- Carn, County Fermanagh is located in the United Kingdom Carn, County Fermanagh
- Coordinates: 54°20′50″N 7°48′18″W﻿ / ﻿54.3473°N 7.8050°W

= Carn, County Fermanagh =

Townland in County Fermanagh, Northern Ireland

Carn or Carngreen is a townland situated in County Fermanagh, Northern Ireland. It is situated within the civil parish of Boho and Fermanagh and Omagh district.

==History==
The area contains evidence of previous Neolithic habitation in the form of a ráth which was discovered by archaeologist VB Proudfoot in 1952. Over a period of three weeks, the archeological team discovered a rath approximately 100 ft by 60 ft. The site contained a hearth, a round –backed tanged knife common in Ireland in the first millennium AD, an Irish bone pin and fragments of a horse shoe.

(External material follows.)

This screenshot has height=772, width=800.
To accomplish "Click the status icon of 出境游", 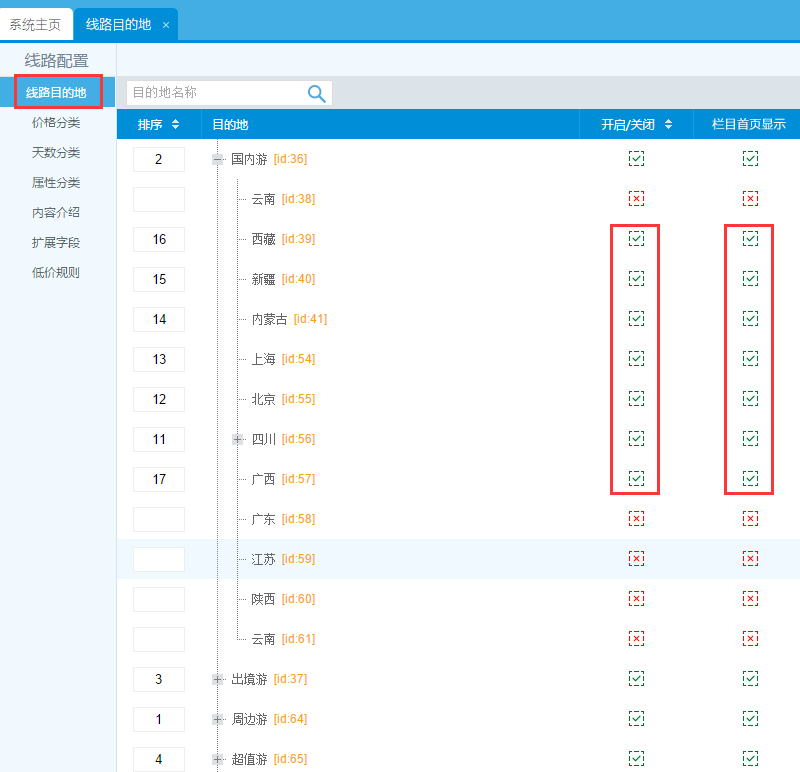I will 636,679.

In the Middle Ages, this area was the site of a famous battle known as the Battle of Carncross. The battle was between the Flannagan Clan, who were rulers of this area under the patronage of the Maguires, and the Maguires themselves, who were punishing the Flannagans for not submitting to their rule. The battle reportedly lasted four days, with the casualties numbering in the hundreds.

Eventually the Maguires won the battle and the Flannagans were forced to retreat to their castle in Knockmore. An even greater tragedy was to follow them afterwards as they were attacked by troops of Lord Mountjoy, who was sent by Elizabeth I of England. Most of the clan were slaughtered, save a few.

Other interesting features of the area include the Boho Caves, Boho Quarry, the old Police Barracks and Carn House.